#### Data provided

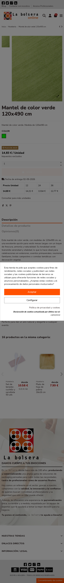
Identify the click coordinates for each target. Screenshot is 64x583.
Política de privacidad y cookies (44, 307)
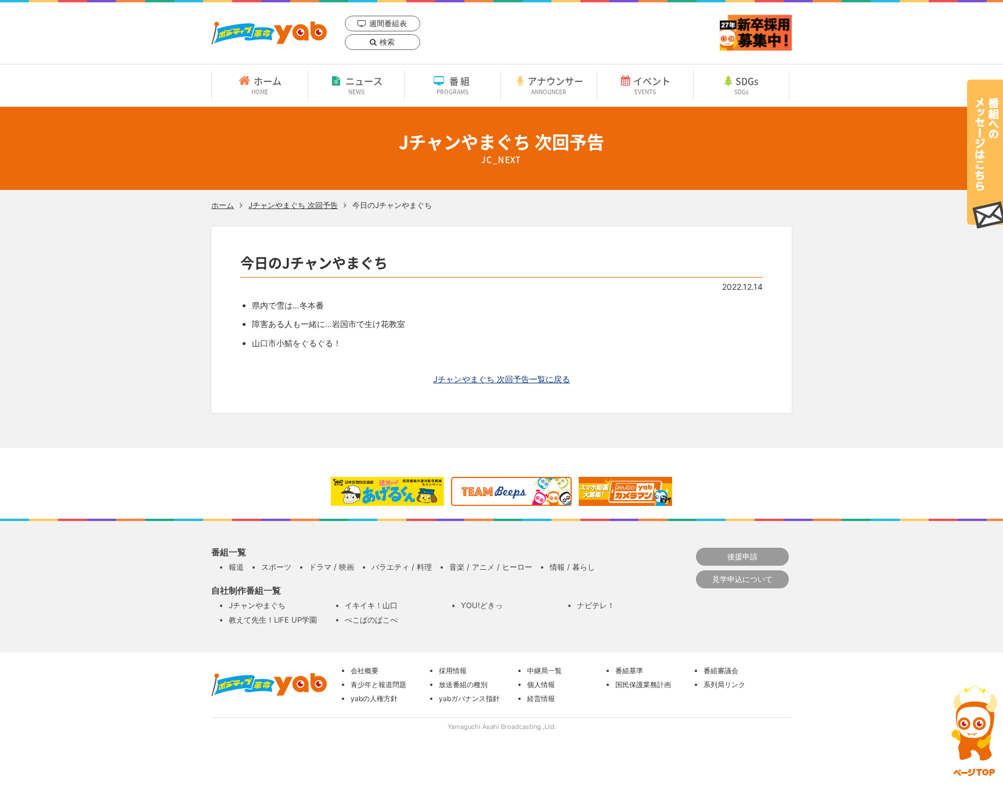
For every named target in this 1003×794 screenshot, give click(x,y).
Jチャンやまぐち (257, 605)
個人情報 (541, 684)
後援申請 (742, 556)
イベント (651, 85)
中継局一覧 (544, 670)
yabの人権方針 (374, 698)
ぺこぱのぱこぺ (371, 619)
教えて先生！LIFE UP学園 (273, 619)
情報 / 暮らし (572, 567)
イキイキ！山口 (371, 605)
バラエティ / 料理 (401, 567)
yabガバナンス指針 (469, 698)
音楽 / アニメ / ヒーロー (490, 567)
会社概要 (364, 670)
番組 (454, 85)
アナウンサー (555, 85)
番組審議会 (720, 670)
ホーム (266, 85)
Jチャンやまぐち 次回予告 (293, 205)
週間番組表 (388, 23)
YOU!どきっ (482, 605)
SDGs (746, 85)
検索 (387, 41)
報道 (236, 567)
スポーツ (276, 567)
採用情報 (453, 670)
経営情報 (541, 698)
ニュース (364, 85)
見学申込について (742, 579)
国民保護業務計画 (643, 684)
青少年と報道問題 (378, 684)
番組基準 (629, 670)
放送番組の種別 (463, 684)
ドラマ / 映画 (331, 567)
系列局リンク (724, 684)
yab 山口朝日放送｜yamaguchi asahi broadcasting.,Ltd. (269, 33)
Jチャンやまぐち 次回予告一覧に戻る (501, 379)
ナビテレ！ (596, 605)
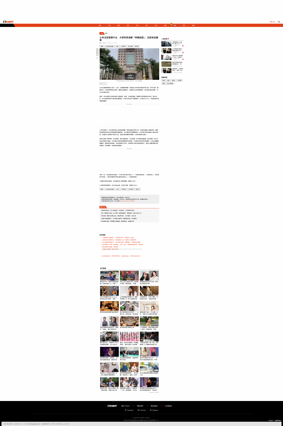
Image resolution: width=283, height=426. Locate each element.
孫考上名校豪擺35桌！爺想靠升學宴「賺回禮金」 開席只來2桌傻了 (129, 282)
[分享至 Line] (97, 49)
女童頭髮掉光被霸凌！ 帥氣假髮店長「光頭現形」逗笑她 (118, 237)
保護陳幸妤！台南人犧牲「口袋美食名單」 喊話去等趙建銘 (149, 298)
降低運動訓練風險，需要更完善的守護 (129, 359)
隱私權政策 (34, 424)
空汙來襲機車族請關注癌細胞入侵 (149, 374)
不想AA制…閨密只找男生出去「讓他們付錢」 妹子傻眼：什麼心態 (118, 216)
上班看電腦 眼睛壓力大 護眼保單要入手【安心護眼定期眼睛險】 (129, 298)
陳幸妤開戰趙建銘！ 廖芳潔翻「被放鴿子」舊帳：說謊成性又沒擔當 (129, 374)
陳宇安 (137, 46)
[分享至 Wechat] (97, 54)
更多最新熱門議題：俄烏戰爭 (110, 247)
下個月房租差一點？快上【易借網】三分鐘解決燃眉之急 (149, 343)
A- (105, 83)
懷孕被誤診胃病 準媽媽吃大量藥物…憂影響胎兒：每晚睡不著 (117, 221)
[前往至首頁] (8, 22)
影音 (184, 25)
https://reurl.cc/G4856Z (128, 201)
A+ (101, 83)
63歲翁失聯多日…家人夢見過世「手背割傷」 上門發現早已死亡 (118, 210)
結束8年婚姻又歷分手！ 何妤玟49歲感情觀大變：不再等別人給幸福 (149, 359)
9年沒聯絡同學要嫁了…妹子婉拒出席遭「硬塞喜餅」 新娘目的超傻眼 (121, 242)
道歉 (163, 83)
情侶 (168, 80)
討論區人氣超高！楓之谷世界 (110, 249)
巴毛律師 (130, 46)
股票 (163, 80)
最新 (100, 25)
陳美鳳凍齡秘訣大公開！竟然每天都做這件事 (149, 282)
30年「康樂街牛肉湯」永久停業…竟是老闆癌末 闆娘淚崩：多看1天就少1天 (121, 213)
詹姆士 (174, 80)
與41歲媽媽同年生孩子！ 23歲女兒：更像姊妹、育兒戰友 (129, 313)
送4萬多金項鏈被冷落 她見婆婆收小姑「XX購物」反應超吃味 (119, 240)
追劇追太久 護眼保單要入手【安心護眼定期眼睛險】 (108, 374)
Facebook (130, 410)
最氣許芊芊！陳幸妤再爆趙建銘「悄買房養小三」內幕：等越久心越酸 (109, 282)
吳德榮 (180, 80)
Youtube (143, 410)
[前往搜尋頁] (279, 22)
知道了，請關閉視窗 (275, 420)
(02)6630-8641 (115, 256)
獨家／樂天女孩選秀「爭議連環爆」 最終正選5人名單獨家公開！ (129, 343)
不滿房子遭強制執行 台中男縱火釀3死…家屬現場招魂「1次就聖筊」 (119, 218)
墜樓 (102, 46)
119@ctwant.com (135, 256)
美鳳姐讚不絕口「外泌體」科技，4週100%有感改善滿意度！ (149, 313)
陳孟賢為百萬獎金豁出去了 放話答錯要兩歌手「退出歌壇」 (149, 389)
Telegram (155, 410)
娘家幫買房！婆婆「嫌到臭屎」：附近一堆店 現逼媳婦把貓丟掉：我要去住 (122, 244)
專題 (193, 25)
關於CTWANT (126, 406)
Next (97, 57)
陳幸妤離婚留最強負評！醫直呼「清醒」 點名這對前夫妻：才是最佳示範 (109, 328)
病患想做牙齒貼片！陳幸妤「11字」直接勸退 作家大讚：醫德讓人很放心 (128, 389)
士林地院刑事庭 (109, 46)
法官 (117, 46)
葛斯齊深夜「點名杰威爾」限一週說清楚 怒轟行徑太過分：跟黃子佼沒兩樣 (109, 389)
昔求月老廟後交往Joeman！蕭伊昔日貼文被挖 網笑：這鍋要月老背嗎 (109, 298)
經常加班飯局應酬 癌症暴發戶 (109, 312)
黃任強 (104, 43)
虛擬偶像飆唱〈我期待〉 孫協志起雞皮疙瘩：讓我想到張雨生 (109, 359)
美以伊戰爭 (170, 83)
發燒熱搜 (169, 406)
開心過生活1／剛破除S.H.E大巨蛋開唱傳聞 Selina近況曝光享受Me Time (109, 343)
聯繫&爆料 (140, 406)
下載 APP (272, 22)
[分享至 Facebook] (97, 52)
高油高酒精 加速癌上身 (127, 327)
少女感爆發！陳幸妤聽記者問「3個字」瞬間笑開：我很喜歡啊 (149, 328)
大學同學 (123, 46)
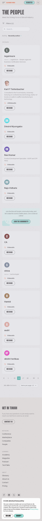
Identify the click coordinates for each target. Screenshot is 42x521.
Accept (18, 516)
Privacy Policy (34, 509)
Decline (8, 516)
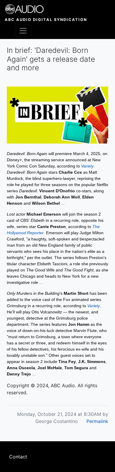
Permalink (97, 421)
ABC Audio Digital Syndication (46, 19)
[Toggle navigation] (23, 31)
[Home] (46, 9)
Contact (18, 457)
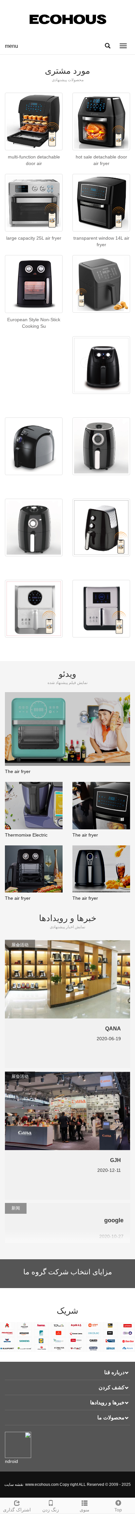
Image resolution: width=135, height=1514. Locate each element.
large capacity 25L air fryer (33, 238)
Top (118, 1509)
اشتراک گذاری (17, 1509)
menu (11, 46)
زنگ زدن (50, 1509)
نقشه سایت (13, 1484)
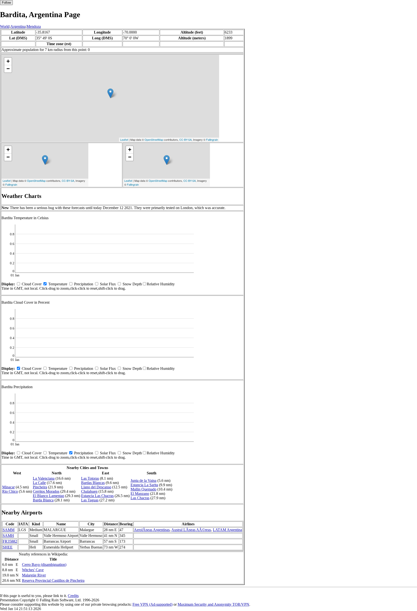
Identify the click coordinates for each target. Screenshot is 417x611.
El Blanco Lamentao (48, 496)
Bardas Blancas (93, 483)
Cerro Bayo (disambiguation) (44, 564)
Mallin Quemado (143, 489)
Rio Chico (10, 491)
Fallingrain (212, 139)
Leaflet (124, 139)
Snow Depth (132, 284)
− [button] (8, 69)
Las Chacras (140, 498)
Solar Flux (108, 284)
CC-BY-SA (185, 139)
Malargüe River (34, 575)
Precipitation (83, 284)
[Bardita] (110, 93)
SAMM (8, 530)
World (4, 26)
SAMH (8, 536)
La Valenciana (44, 478)
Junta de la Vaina (143, 480)
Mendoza (34, 26)
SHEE (8, 547)
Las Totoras (90, 478)
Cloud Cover (32, 284)
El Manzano (140, 494)
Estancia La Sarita (144, 485)
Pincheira (40, 487)
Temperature (57, 284)
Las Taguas (89, 500)
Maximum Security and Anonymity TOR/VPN (213, 604)
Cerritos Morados (46, 491)
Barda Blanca (43, 500)
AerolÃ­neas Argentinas (152, 530)
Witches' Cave (33, 570)
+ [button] (8, 61)
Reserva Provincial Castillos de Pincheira (53, 580)
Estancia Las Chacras (97, 496)
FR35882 (10, 541)
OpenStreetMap (154, 139)
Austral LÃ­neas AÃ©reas (191, 530)
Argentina (18, 26)
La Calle (39, 483)
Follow (6, 2)
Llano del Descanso (96, 487)
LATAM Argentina (227, 530)
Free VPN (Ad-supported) (152, 604)
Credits (73, 596)
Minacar (8, 487)
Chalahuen (89, 491)
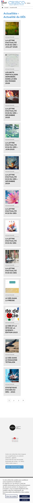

#### Written task
Copy the records word for word, from the start through the line that contains "空汙來襲機車族請關注癌細胞入侵 (149, 374)", including both ends. Leave the pictures out of your copy.

#### Final result
Identify the click coordinates for each target. Screenshot is 64x583.
Política de privacidad y cookies (44, 307)
For every named target in this 1003×794 screenshot, give click(x,y).
Jチャンやまぐち (257, 605)
個人情報 (541, 684)
後援申請 (742, 556)
イベント (651, 85)
中継局一覧 (544, 670)
yabの人権方針 (374, 698)
ぺこぱのぱこぺ (371, 619)
教えて先生！LIFE UP学園 (273, 619)
情報 / 暮らし (572, 567)
イキイキ！山口 (371, 605)
バラエティ / 料理 (401, 567)
yabガバナンス指針 (469, 698)
音楽 / アニメ / ヒーロー (490, 567)
会社概要 (364, 670)
番組 (454, 85)
アナウンサー (555, 85)
番組審議会 (720, 670)
ホーム (266, 85)
Jチャンやまぐち 次回予告 (293, 205)
週間番組表 (388, 23)
YOU!どきっ (482, 605)
SDGs (746, 85)
検索 (387, 41)
報道 (236, 567)
スポーツ (276, 567)
採用情報 (453, 670)
経営情報 (541, 698)
ニュース (364, 85)
見学申込について (742, 579)
国民保護業務計画 (643, 684)
青少年と報道問題 (378, 684)
番組基準 (629, 670)
放送番組の種別 (463, 684)
ドラマ / 映画 (331, 567)
系列局リンク (724, 684)
yab 山口朝日放送｜yamaguchi asahi broadcasting.,Ltd. (269, 33)
Jチャンやまぐち 次回予告一覧に戻る (501, 379)
ナビテレ！ (596, 605)
Image resolution: width=283, height=426. Locate each element.
孫考上名校豪擺35桌！爺想靠升學宴「賺回禮金」 開席只來2桌傻了 (129, 282)
[分享至 Line] (97, 49)
女童頭髮掉光被霸凌！ 帥氣假髮店長「光頭現形」逗笑她 (118, 237)
保護陳幸妤！台南人犧牲「口袋美食名單」 喊話去等趙建銘 (149, 298)
降低運動訓練風險，需要更完善的守護 (129, 359)
隱私權政策 (34, 424)
空汙來襲機車族請關注癌細胞入侵 (149, 374)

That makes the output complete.